Purpose

We've covered a lot of Spring Boot elements. In this commit, a number of these have been applied to support the persistence of trustee data to the database.

Use this opportunity to review code without explanation. Record any doubts, questions or bug reports that are raised by this.

Change of id of trustee

In this example, we've changed the id of the Trustee domain object from a UUID to a Long which will be incremented by the database. This is purely for consistency purposes, but it does have slight ripple effect through the codebase.

Using SQL

Most of the work is done in the repository class. Since charities and trustees are related at the domain level, we choose the save trustees to the database by updating the domain objects and then saving the charity. Any changes to the trustees are saved when the charity is saved.

You can see this being done by looking at the saveCharity() method.

Using Joins

In the findByAcronymWithTrustees method, the query does a join across the charity and trustee tables, and then the results are mapped into a graph of charity and trustee objects. This appears to be more efficient, since we are only running one query to get charity and trustee information. This would be fine if the client (the service) was going to use both charity and trustee data in its invocation. However, that's unlikely to happen at the moment. Indeed, the service layer returns a charity DTO and requires a separate call to get the trustee DTOs.

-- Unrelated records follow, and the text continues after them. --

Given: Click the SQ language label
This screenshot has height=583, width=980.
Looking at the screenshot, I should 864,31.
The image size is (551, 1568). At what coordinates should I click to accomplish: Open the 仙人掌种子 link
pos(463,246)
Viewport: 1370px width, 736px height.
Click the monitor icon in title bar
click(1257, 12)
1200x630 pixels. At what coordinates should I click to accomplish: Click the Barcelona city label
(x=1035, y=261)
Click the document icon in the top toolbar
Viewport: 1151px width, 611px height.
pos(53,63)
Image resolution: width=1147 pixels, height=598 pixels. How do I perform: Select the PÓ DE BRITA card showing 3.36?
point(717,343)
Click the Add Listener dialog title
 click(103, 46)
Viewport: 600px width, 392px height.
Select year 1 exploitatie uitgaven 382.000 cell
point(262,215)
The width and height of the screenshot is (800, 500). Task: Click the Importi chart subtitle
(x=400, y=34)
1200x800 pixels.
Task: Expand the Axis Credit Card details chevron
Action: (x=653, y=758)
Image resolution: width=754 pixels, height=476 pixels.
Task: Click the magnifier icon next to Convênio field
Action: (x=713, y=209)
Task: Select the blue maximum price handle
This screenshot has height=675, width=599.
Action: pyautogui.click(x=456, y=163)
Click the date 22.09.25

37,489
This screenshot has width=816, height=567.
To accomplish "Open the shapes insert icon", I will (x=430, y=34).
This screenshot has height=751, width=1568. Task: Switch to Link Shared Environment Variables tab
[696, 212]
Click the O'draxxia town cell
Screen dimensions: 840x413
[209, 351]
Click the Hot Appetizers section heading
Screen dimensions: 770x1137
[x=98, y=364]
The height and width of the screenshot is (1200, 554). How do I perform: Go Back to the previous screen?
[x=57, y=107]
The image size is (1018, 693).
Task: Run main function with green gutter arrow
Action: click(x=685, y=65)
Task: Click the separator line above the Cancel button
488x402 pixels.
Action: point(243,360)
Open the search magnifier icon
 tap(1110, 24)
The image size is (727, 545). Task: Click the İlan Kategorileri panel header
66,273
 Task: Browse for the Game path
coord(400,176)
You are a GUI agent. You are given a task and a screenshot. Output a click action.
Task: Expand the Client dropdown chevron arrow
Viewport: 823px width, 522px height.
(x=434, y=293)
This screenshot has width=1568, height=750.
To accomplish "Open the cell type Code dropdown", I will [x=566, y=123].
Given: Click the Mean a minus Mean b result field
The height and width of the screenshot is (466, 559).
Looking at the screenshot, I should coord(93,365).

The code is written this way to illustrate a design point. When writing applications that span layers in your code and that span different models (here OO and relational) thinking about the number of queries to issue and the amount of data to return is an important consideration.

As an exercise, why not cut a branch and try to implement some features in a different way?

This isn't an instructional tutorial. It's just a signpost to an opportunity for self-evaluation. Reading the code of others is a task that you'll do a lot more than writing your own code. Learning to navigate the changes and follow the dependencies is also a good exercise.